Integration with Windows Azure Storage
One of the latest features with SQL Server 2014, is its tight integration with Windows Azure Storage. This will allow Organizations to be able to backup and restore their Databases from copies stored in Windows Azure, which can quickly and easily provide off-site storage for all backups, without the need to worry about Physical media offsite storage, or leveraging 3rd party software to perform backup and restores to different locations. For this example, I will use the new SQL Server Managed Backup Command to automate Backups from SQL Server 2014 to Windows Azure. The SQL Server Managed Backup allows the control and automation of backups by the SQL Software. This allows for an entirely automated backup experience and allows the software to manage your backups.
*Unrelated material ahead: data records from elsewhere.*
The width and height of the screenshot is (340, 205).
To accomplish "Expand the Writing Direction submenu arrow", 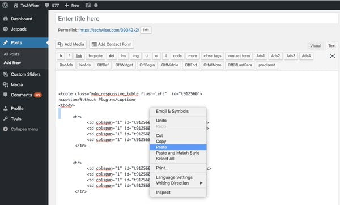I will tap(201, 183).
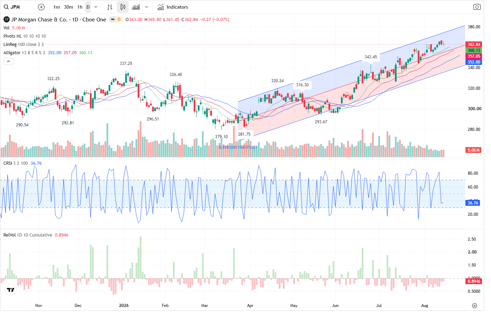
Task: Click the TradingView logo icon
Action: click(11, 290)
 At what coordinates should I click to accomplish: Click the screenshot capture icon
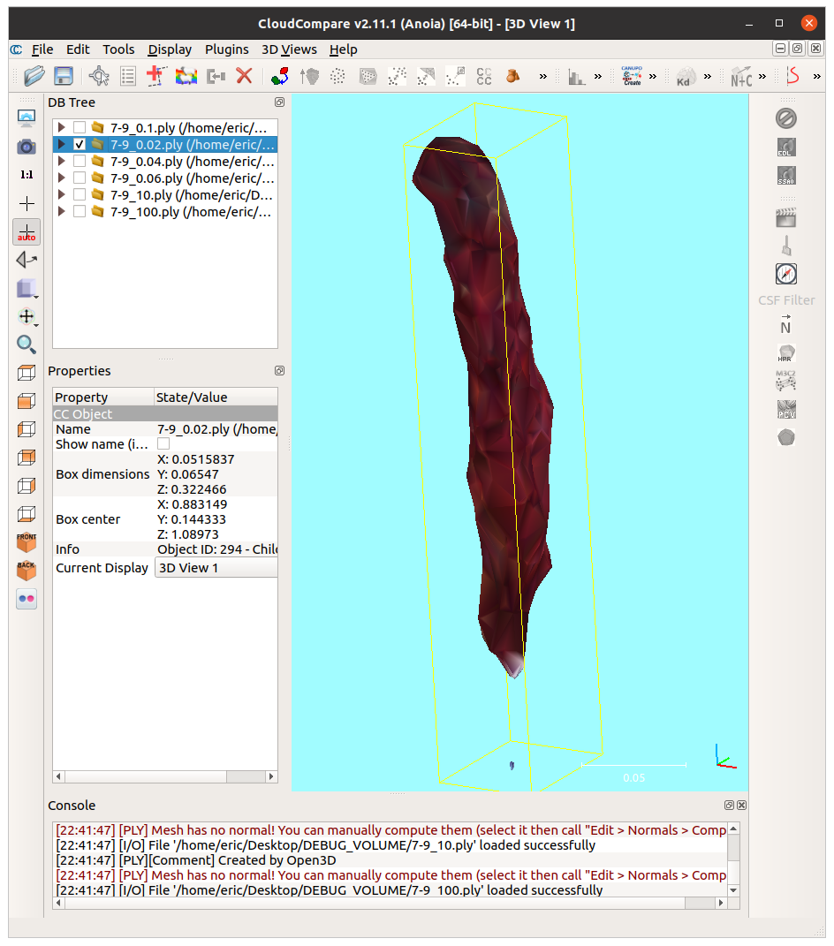click(x=26, y=147)
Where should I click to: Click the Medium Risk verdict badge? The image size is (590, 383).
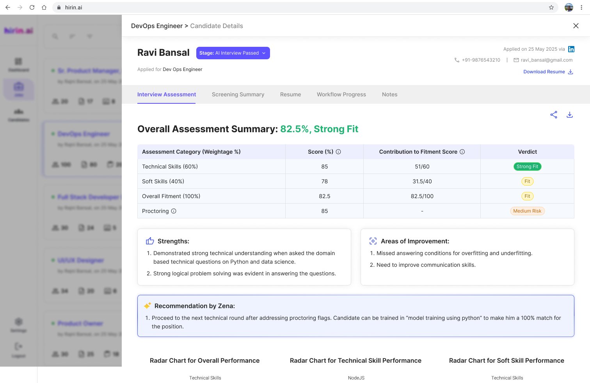(x=527, y=211)
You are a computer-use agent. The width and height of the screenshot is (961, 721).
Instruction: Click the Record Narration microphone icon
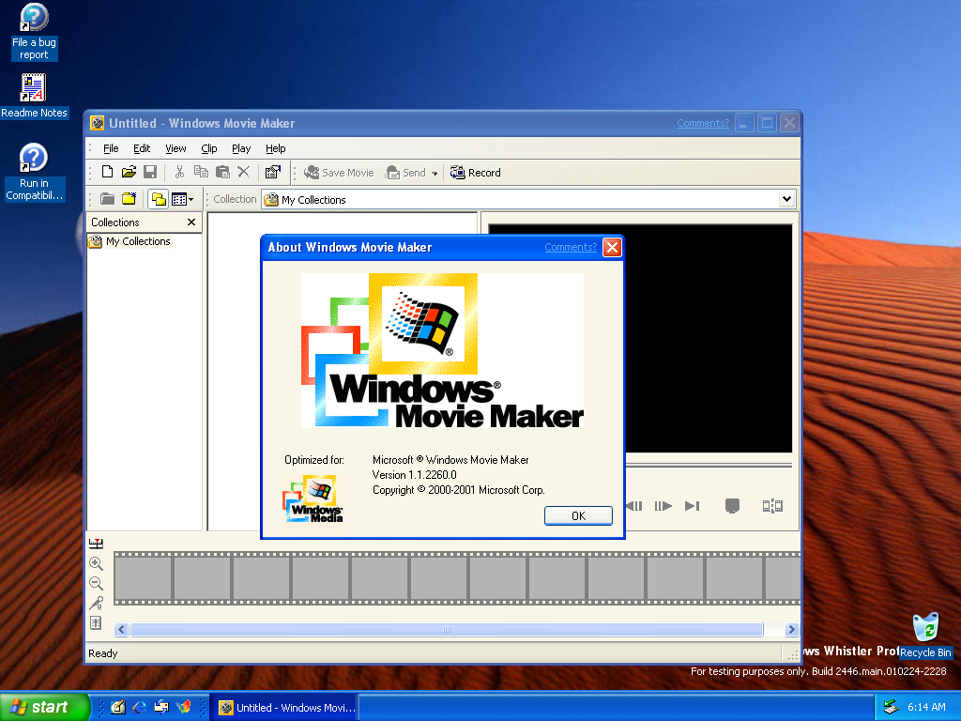pyautogui.click(x=96, y=603)

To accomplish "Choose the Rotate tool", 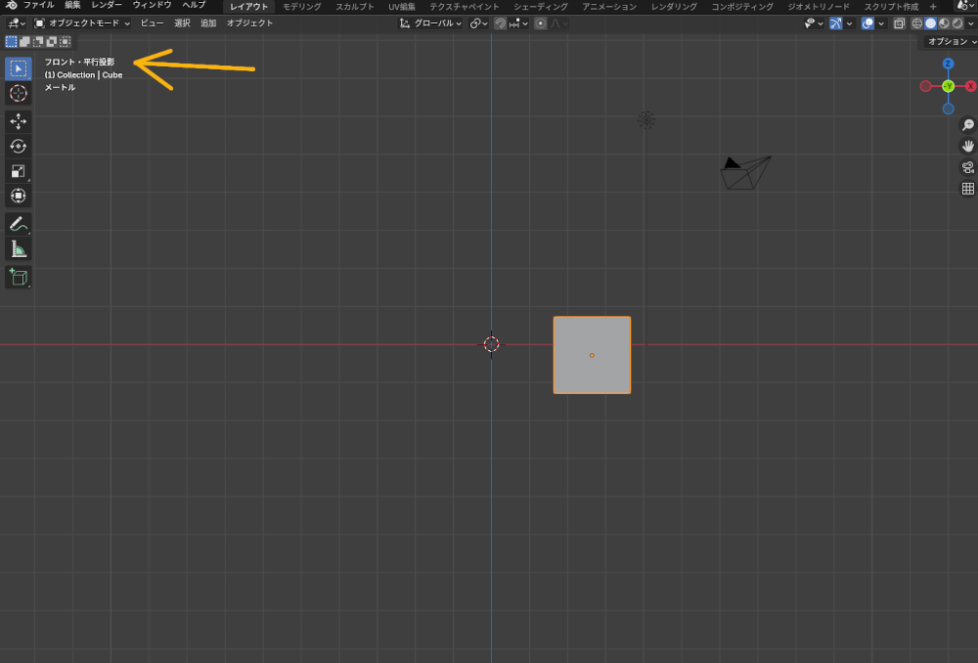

Per Microsoft, these backups are implemented when the following is true: (Full notes are located here: http://msdn.microsoft.com/en-us/library/dn449496(v=sql.120).aspx#Concepts
Full Database Backup: SQL Server Managed Backup to Windows Azure agent schedules a full database backup if any of the following is true.
- A database is SQL Server Managed Backup to Windows Azure enabled for the first time, or when SQL Server Managed Backup to Windows Azure is enabled with default settings at the instance level.
- The log growth since last full database backup is equal to or larger than 1 GB.
- The maximum time interval of one week has passed since the last full database backup.
- The log chain is broken. SQL Server Managed Backup to Windows Azure periodically checks to see whether the log chain is intact by comparing the first and last LSNs of the backup files. If there is break in the log chain for any reason, SQL Server Managed Backup to Windows Azure schedules a full database backup. The most common reason for log chain breaks is probably a backup command issued using Transact-SQL or through the Backup task in SQL Server Management Studio. Other common scenarios include accidental deletion of the backup log files, or accidental overwrites of backups.
Transaction Log Backup: SQL Server Managed Backup to Windows Azure schedules a log backup if any of the following is true:
- There is no log backup history that can be found. This is usually true when SQL Server Managed Backup to Windows Azure is enabled for the first time.
- The transaction log space used is 5 MB or larger.
- The Log space used percentage is more than 50%.
- The maximum time interval of 2 hours since the last log backup is reached.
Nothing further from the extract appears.